After a month at Yale Law School, Gates withdrew from the program.

1975

In October 1975, he was hired by Charles Davis as a secretary in the Afro-American Studies department at Yale.

1976

In July 1976, Gates was promoted to the post of lecturer in Afro-American Studies, with the understanding that he would be promoted to assistant professor upon completion of his doctoral dissertation.

1979

Jointly appointed to assistant professorships in English and Afro-American Studies in 1979, Gates was promoted to associate professor in 1984.

While at Yale, Gates mentored Jodie Foster, who majored in African-American Literature there and wrote her thesis on author Toni Morrison.

1984

In 1984, Gates was recruited by Cornell University with an offer of tenure; Gates asked Yale whether the university would match Cornell's offer, but they declined.

1985

Gates accepted the offer by Cornell in 1985 and taught there until 1989.

1989

In his major scholarly work, The Signifying Monkey, a 1989 American Book Award winner, Gates expressed what might constitute an African-American cultural aesthetic.

The work extended application of the concept of "signifyin to analysis of African-American works. "Signifyin(g)" refers to the significance of words that is based on context, and is accessible only to those who share the cultural values of a given speech community. His work has rooted African-American literary criticism in the African-American vernacular tradition.

While Gates has stressed the need for greater recognition of Black literature and Black culture, he does not advocate a "separatist" Black canon.

Rather, he works for greater recognition of Black works and their integration into a larger, pluralistic canon.

He has affirmed the value of the Western tradition, but has envisioned a more inclusive canon of diverse works sharing common cultural connections:

"Every Black American text must confess to a complex ancestry, one high and low (that is, literary and vernacular) but also one white and black ... there can be no doubt that white texts inform and influence black texts (and vice versa), so that a thoroughly integrated canon of American literature is not only politically sound, it is intellectually sound as well."

Gates has argued that a separatist, Afrocentric education perpetuates racist stereotypes.

1991

Following a two-year stay at Duke University, he was recruited to Harvard University in 1991.

2006

At Harvard, Gates teaches undergraduate and graduate courses as the Alphonse Fletcher University Professor, an endowed chair he was appointed to in 2006, and as a professor of English.

Additionally, he is the director of the Hutchins Center for African and African American Research.

As a literary theorist and critic, Gates has combined literary techniques of deconstruction with native African literary traditions.

He draws on structuralism, post-structuralism, and semiotics to analyze texts and assess matters of identity politics.

As a Black intellectual and public figure, Gates has been an outspoken critic of the Eurocentric literary canon.

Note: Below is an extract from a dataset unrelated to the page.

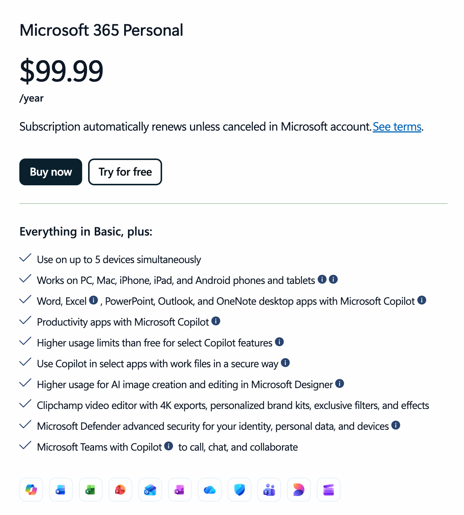Viewport: 464px width, 515px height.
Task: Show info for higher Copilot usage limits
Action: pos(280,342)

He has insisted that Black literature must be evaluated by the aesthetic criteria of its culture of origin, not criteria imported from Western or European cultural traditions that express a "tone deafness to the Black cultural voice" and result in "intellectual racism".

2012

In addition to producing and hosting previous series on the history and genealogy of prominent American figures, since 2012, Gates has been host of the television series Finding Your Roots on PBS.

The series combines the work of expert researchers in genealogy, history, and historical research in genetics to tell guests about the lives and histories of their ancestors.